These numbers need to be broken down further. Because, interestingly, the country is not badly off when it comes to trade in engineering goods — exports totalled $60 billion, while imports were smaller at $53 billion. It is a different story when it comes to chemicals — imports at $36 billion were three times exports of $12 billion. The imbalance was greatest in electronics—imports of $40 billion swamped exports of $6 billion. Two other problem areas are mining, where the import of coal and non-ferrous metals totalled $25 billion, and fertiliser ($8 billion).

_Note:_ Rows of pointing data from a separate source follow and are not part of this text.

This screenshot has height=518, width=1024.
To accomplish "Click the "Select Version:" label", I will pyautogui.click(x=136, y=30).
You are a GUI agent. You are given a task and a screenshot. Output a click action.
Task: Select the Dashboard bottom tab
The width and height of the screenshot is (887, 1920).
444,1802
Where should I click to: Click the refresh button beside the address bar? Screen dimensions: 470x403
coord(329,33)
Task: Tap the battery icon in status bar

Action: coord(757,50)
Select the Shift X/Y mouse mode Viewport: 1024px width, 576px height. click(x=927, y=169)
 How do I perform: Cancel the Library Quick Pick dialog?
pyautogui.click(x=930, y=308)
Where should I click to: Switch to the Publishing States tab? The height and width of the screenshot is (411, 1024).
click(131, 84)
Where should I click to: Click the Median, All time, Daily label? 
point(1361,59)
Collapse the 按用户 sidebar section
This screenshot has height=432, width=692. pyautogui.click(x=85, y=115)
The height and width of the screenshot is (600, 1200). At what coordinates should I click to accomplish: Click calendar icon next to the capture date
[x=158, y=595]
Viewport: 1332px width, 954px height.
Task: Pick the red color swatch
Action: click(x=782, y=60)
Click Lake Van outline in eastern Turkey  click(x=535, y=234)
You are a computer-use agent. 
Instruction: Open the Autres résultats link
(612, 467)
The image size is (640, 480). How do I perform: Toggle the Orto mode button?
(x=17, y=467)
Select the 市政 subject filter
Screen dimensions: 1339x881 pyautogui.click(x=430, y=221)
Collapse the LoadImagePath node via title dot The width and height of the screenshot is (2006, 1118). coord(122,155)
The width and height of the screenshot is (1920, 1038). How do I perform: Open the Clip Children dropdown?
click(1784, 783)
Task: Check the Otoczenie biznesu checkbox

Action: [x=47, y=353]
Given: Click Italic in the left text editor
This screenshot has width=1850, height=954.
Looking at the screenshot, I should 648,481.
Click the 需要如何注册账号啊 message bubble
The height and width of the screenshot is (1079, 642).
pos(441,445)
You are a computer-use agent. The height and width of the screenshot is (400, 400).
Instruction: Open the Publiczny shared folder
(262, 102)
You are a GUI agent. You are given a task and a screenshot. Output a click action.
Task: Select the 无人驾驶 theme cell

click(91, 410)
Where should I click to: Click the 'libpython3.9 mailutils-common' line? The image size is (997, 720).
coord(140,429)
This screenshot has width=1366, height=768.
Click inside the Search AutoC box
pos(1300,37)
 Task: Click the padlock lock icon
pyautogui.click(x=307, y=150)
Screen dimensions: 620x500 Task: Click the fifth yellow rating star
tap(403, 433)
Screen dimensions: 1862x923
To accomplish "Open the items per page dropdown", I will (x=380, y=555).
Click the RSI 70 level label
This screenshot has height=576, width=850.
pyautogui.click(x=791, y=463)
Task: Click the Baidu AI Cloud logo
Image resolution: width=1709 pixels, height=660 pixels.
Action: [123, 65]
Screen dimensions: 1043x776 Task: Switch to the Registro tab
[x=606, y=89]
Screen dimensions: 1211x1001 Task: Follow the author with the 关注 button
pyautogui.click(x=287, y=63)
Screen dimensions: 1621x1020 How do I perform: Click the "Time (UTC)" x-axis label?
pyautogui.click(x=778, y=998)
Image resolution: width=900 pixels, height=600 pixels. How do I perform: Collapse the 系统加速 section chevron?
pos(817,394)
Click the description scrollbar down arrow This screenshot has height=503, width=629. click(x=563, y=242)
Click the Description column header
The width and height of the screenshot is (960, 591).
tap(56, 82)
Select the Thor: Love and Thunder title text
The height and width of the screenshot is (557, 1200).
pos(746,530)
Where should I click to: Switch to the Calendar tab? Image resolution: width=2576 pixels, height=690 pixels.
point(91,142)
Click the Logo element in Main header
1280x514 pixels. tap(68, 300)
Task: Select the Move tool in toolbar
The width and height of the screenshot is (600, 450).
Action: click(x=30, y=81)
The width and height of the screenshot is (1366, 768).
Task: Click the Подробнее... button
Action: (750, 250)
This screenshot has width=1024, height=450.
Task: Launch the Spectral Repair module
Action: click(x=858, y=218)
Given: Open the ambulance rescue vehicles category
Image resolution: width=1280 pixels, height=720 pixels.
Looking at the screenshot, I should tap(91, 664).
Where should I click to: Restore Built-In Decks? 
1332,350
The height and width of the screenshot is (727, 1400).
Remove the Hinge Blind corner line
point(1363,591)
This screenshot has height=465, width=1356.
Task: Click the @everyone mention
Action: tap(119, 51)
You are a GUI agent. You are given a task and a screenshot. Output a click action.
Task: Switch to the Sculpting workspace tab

It goes without saying that every country has areas of strength and weakness when it comes to trade, and no country can expect to do equally well in everything. Vijay Kelkar argued more than three decades ago that, for whatever reason, India did relatively well in batch-production (like engineering goods) and poorly when it came to continuous-process industries like chemicals. Though companies like Reliance have shown they can do perfectly well when it comes to exporting refined petroleum products, and some speciality chemical companies have notched up export successes, Kelkar’s broad finding has stood the test of time.
Beyond these, the issue to examine is the role of government policy. It is well understood that the exports of yarn, textiles and garments could have been very much more than the $32 billion achieved in 2015-16. One of the factors that have stood in the way is labour policy, which is now being addressed in phases. Similarly, when it comes to the growing reliance on imported fertiliser, one of the manifest causes is government policy; there has been virtually no investment in the sector for a decade or more. In the energy sector, when Cairn claims that it can account for half the country’s production of oil, or when coal imports are growing, the question has to be asked whether preference for the public sector is standing in the way of increasing domestic output. As for the large imports of non-ferrous metals, the issue is that conflicts over environmental issues have not been resolved satisfactorily; the consequence is that investment in the mining sector has suffered. The short point is that more effective promotion of domestic manufacturing and mining could significantly reduce the trade deficit in key sectors.